> _Consignes de l'exercice_:
- 1) Dans le récit sur la découverte de la lecture, recopiez le passage commençant par « Et puis l’adolescence… » et se poursuivant jusqu'à « m’a jamais quitté. ».
- 2) Relevez tous les titres de publications (journaux, magazines ou livres) cités dans le récit sur la découverte de la lecture.

> _Texte du document_:
Plus tard, vint la folie des BD : de Gotlib à Marvel.


Et puis l’adolescence… pendant cette période, mes hormones me forcèrent à oublier la lecture, en dehors des magazines d’actualité, de l'Equipe et de Rock’n Folk. Mais la critique musicale est heureusement lieu de refuge de l’exigence littéraire. Et il arrive souvent aux commentateurs sportifs de se lâcher.


 

De temps en temps, je feuilletais encore les ouvrages de la  bibliothèque familiale A quatorze ans, je n’avais aucune culture littéraire classique, mais je savais expliquer les théories de Charles Fourier, de Proudhon, et je savais qui étaient les « Tupamaros ».


 

J’étais en Seconde quand le premier déclic survint : la lecture du Grand Meaulnes. Je garde  le sentiment d’avoir goûté à la puissance onirique de la littérature. Et le désir d’y retoucher ne m’a jamais quitté.


 

Puis je fus reçu dans une hypokhâgne de province. La principale tâche était de lire, à foison. Et depuis lors, je n’ai plus vécu sans avoir un livre ouvert. Quand je finis un livre le soir, je le range, et lis une page du suivant avant de me coucher. Pour ne pas interrompre le fil de cette "vie parallèle" qui s’offre à moi.

[Un bloc de données]
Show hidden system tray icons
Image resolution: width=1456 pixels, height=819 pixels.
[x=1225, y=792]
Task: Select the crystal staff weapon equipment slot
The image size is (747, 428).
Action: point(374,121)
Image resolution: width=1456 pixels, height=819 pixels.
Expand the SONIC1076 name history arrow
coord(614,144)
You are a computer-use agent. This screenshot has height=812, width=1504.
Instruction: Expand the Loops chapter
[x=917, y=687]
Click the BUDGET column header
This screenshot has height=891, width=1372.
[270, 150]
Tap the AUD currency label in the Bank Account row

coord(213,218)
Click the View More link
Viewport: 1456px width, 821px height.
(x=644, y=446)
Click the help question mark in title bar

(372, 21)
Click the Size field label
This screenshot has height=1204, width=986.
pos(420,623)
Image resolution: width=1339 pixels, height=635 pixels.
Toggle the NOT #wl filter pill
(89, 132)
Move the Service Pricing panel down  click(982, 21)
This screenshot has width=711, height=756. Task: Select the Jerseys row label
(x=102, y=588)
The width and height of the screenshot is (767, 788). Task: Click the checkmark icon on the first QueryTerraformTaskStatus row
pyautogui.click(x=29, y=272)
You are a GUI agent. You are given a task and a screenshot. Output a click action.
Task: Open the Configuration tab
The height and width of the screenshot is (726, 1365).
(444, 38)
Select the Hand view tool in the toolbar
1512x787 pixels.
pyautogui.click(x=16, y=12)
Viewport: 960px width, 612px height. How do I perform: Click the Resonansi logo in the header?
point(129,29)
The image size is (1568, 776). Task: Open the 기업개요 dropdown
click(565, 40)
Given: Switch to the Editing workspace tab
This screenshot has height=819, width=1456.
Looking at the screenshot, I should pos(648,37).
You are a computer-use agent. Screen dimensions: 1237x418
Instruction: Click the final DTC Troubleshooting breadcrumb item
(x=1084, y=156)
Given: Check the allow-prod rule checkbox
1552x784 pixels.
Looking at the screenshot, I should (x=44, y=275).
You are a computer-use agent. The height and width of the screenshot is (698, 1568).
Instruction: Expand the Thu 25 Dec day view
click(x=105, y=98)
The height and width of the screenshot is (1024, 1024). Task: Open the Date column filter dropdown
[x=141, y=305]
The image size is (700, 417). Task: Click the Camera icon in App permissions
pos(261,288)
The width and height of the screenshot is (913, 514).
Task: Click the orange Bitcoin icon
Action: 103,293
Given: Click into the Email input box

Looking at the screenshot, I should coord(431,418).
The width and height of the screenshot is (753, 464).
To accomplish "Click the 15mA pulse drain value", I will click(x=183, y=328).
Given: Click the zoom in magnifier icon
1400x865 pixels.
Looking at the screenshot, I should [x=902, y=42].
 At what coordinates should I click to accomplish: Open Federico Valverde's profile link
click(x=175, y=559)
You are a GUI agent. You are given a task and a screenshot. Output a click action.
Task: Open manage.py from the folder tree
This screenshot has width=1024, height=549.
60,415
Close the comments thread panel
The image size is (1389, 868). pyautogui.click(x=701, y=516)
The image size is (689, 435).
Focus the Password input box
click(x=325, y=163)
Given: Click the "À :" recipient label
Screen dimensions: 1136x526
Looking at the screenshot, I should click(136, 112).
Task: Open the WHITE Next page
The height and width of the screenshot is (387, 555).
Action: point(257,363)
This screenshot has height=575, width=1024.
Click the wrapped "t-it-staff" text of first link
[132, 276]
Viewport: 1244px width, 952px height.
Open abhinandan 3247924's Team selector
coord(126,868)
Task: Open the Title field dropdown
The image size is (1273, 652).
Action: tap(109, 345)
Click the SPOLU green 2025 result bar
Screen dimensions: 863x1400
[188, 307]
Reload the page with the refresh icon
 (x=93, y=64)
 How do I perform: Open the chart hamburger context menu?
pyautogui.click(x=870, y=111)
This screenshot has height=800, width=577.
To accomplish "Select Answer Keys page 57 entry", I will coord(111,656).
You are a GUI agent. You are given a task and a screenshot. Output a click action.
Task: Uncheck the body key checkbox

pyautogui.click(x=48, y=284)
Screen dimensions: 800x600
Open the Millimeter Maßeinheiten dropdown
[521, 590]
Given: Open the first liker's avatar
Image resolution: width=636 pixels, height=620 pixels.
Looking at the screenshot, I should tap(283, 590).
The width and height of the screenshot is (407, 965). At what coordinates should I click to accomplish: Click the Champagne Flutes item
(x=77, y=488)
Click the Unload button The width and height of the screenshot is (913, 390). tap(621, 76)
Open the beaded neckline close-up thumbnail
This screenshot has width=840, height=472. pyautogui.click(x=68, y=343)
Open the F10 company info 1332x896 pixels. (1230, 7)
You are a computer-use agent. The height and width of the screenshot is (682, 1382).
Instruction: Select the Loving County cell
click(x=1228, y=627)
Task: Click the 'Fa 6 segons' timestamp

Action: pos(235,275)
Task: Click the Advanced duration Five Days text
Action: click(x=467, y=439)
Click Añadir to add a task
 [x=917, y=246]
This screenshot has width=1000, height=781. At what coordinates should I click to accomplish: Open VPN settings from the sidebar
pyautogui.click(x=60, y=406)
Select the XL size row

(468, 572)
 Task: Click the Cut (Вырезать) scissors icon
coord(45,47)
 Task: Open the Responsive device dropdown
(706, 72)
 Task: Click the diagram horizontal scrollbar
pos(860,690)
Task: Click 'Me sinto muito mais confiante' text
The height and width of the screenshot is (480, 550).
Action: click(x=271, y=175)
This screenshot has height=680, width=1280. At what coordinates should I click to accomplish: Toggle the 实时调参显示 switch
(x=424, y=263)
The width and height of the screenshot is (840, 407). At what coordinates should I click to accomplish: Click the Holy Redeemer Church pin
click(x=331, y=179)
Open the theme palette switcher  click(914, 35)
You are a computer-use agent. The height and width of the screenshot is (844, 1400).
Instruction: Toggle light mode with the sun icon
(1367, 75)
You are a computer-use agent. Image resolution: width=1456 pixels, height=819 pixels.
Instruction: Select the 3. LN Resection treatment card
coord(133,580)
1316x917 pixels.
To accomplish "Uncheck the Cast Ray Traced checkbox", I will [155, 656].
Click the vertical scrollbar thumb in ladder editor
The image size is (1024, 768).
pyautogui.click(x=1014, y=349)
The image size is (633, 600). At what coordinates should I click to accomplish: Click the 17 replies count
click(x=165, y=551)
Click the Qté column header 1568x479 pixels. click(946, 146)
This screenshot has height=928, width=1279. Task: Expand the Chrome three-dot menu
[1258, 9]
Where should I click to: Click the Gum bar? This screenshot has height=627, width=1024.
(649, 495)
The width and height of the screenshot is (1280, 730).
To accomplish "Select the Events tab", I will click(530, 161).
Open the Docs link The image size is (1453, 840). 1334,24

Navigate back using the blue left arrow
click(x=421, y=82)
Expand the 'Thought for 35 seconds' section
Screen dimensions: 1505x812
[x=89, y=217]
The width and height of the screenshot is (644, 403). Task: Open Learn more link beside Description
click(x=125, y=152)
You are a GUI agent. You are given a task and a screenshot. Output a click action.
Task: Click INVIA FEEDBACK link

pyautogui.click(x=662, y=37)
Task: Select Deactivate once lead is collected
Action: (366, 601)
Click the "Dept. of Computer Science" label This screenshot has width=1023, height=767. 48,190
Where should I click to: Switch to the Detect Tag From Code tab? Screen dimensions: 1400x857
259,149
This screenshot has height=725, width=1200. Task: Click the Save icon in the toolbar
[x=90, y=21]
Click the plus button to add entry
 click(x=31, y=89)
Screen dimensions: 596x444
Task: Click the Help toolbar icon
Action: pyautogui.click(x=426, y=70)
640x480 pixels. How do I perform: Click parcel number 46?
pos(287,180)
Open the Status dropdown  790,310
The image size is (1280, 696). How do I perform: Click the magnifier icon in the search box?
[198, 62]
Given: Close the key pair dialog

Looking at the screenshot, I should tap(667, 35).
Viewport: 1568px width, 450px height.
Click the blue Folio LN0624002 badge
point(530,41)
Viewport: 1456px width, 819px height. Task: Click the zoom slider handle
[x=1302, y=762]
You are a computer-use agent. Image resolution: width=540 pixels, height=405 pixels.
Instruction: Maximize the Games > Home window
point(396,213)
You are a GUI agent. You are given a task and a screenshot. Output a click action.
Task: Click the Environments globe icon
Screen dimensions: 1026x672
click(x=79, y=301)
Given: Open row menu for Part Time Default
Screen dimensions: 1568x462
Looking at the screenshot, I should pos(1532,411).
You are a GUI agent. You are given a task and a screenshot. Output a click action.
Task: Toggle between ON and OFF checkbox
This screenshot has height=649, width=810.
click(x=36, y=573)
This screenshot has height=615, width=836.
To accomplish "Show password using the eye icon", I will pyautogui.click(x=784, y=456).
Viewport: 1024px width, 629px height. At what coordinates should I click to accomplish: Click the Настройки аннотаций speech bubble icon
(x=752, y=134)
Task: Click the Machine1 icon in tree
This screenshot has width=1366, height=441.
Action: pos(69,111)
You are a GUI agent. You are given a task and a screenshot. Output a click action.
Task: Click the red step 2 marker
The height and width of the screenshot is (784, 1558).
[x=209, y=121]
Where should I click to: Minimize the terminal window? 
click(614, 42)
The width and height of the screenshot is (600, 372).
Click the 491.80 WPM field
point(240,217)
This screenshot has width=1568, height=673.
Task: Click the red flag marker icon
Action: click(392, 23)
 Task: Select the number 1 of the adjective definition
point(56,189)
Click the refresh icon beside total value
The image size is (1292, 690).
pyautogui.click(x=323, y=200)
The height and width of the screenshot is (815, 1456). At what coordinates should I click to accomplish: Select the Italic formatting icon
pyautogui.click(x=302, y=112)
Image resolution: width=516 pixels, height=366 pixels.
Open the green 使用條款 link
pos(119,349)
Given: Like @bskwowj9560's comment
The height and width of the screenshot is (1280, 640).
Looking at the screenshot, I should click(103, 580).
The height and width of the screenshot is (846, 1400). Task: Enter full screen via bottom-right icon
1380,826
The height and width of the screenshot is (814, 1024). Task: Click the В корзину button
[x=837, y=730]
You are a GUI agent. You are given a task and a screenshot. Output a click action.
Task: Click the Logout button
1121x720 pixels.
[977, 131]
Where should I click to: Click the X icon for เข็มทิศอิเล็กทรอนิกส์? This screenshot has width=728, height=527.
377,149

> _Réponses par consigne_:
- 1)
Et puis l’adolescence… pendant cette période, mes hormones me forcèrent à oublier la lecture, en dehors des magazines d’actualité, de l'Equipe et de Rock’n Folk. Mais la critique musicale est heureusement lieu de refuge de l’exigence littéraire. Et il arrive souvent aux commentateurs sportifs de se lâcher.


 

De temps en temps, je feuilletais encore les ouvrages de la  bibliothèque familiale A quatorze ans, je n’avais aucune culture littéraire classique, mais je savais expliquer les théories de Charles Fourier, de Proudhon, et je savais qui étaient les « Tupamaros ».


 

J’étais en Seconde quand le premier déclic survint : la lecture du Grand Meaulnes. Je garde  le sentiment d’avoir goûté à la puissance onirique de la littérature. Et le désir d’y retoucher ne m’a jamais quitté.

- 2)
- l'Equipe
- Rock'n Folk
- le Grand Meaulnes